• **Data extracts**
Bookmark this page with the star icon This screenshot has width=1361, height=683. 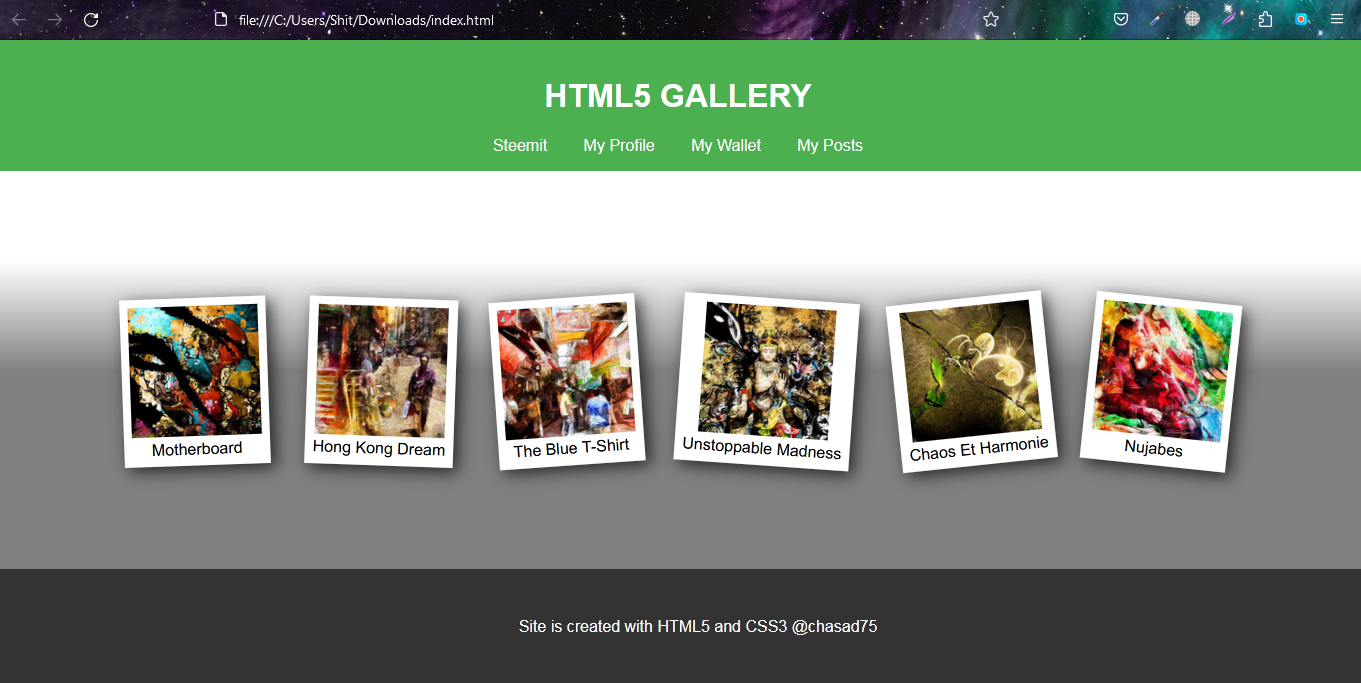click(x=991, y=19)
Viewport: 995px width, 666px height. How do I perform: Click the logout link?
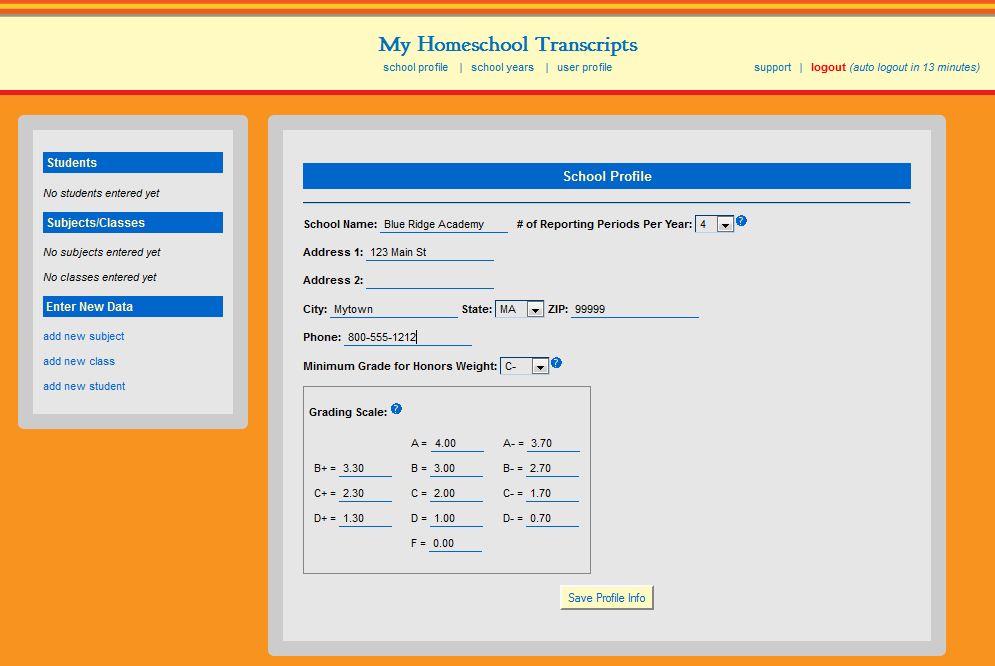pos(828,68)
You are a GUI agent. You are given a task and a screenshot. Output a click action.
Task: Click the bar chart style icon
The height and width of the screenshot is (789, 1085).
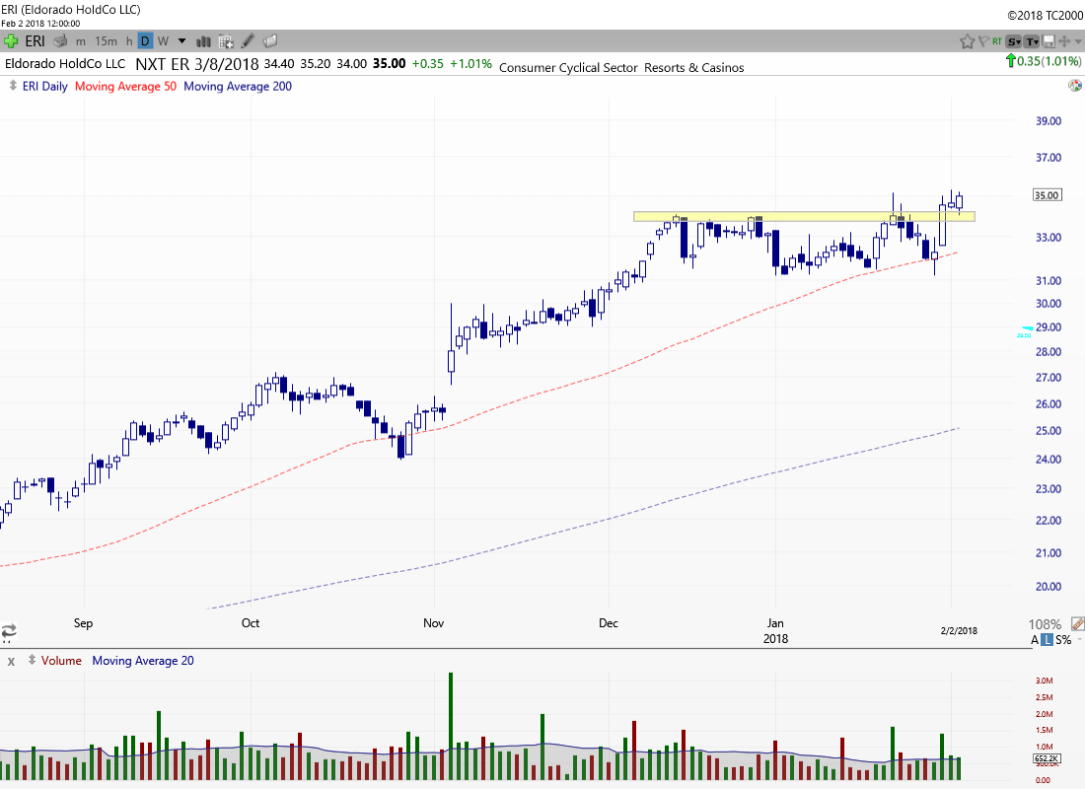point(204,41)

• **What needs to be done**
Output the line containing "The height and" along with every line after it to the end of the material, exactly as written, but without pictures.

• **Answer box**
The height and width of the screenshot is (789, 1085).
point(204,41)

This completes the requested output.